I didn’t entirely understand Hess’s argument. There was something missing that I couldn’t quite put my finger on. Today, in a Room for Debate roundtable devoted to discussing Hess’s piece, Michael Petrilli fills in the missing link:
Over the past two decades, “tracking” as traditionally practiced has been virtually eliminated from the vast majority of America’s schools — with the exception of mathematics at the middle and high school levels. Whereas a typical middle school might once have had three tracks (remedial, regular and honors) for almost every academic subject, most schools have collapsed all this into one class. At the high school level, Advanced Placement courses — once reserved for the academic elite — have now been democratized through open-admissions policies. It’s “all together now,” in a very real way.

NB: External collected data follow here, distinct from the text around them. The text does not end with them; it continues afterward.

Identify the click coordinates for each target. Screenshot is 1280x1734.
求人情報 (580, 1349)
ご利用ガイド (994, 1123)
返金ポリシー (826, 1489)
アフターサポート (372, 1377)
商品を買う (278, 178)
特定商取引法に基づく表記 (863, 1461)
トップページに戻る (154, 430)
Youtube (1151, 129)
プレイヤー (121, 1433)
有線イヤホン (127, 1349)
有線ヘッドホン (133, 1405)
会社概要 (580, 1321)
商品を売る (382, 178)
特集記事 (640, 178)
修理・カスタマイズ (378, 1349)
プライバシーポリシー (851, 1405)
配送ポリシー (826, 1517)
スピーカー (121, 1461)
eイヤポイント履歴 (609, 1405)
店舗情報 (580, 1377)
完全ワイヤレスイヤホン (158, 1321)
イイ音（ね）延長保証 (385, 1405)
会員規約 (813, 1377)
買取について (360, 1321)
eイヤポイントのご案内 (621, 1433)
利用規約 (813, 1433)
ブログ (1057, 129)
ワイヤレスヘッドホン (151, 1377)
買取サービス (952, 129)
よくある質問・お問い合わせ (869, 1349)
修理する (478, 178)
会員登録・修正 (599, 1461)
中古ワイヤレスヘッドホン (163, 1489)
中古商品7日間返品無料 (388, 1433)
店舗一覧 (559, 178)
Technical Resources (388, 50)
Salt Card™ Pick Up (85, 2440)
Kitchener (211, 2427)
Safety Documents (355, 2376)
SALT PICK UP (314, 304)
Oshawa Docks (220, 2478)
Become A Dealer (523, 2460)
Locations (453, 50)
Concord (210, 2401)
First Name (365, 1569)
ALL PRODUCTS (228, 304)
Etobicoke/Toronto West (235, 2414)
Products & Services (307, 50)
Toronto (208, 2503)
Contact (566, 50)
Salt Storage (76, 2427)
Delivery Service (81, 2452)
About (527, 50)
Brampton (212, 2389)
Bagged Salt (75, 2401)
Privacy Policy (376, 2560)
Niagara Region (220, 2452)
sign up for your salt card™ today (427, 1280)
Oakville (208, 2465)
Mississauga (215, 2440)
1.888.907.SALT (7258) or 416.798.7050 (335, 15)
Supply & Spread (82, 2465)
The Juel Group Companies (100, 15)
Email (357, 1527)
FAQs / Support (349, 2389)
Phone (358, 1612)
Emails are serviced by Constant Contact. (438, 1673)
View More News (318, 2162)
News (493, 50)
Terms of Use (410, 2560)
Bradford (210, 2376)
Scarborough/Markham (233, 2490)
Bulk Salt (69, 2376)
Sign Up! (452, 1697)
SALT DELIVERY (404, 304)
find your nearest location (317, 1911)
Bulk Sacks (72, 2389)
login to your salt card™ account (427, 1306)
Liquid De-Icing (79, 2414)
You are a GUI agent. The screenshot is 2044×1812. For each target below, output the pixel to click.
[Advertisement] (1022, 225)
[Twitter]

Aha! There are no advanced classes anymore? Everyone is just lumped together in a single classroom without regard to ability? I didn’t know that, which just goes to show how out of touch I am with modern schooling.
But wait. It only shows that if it’s actually true. But is it? There are certainly elementary school gifted programs still alive and well in lots of places. And as Petrilli says, high schools are practically crawling with AP classes these days — and democratized or not, AP classes are still honors classes even if they’ve been watered down a bit from their original ideal. That leaves only middle school, which I really don’t know anything about. But if tracking is, in practice, still alive in elementary school and high school, then there’s still quite a bit of tracking left.
So now I’m really confused. If this is really all about the demise of tracked classes, what’s the story? I know that placement of kids in “vocational” tracks mostly ended decades ago, but basic academic tracking still seems to be very widespread. So what’s the real complaint here? Teachers and parents with kids currently in school are invited to educate me in comments.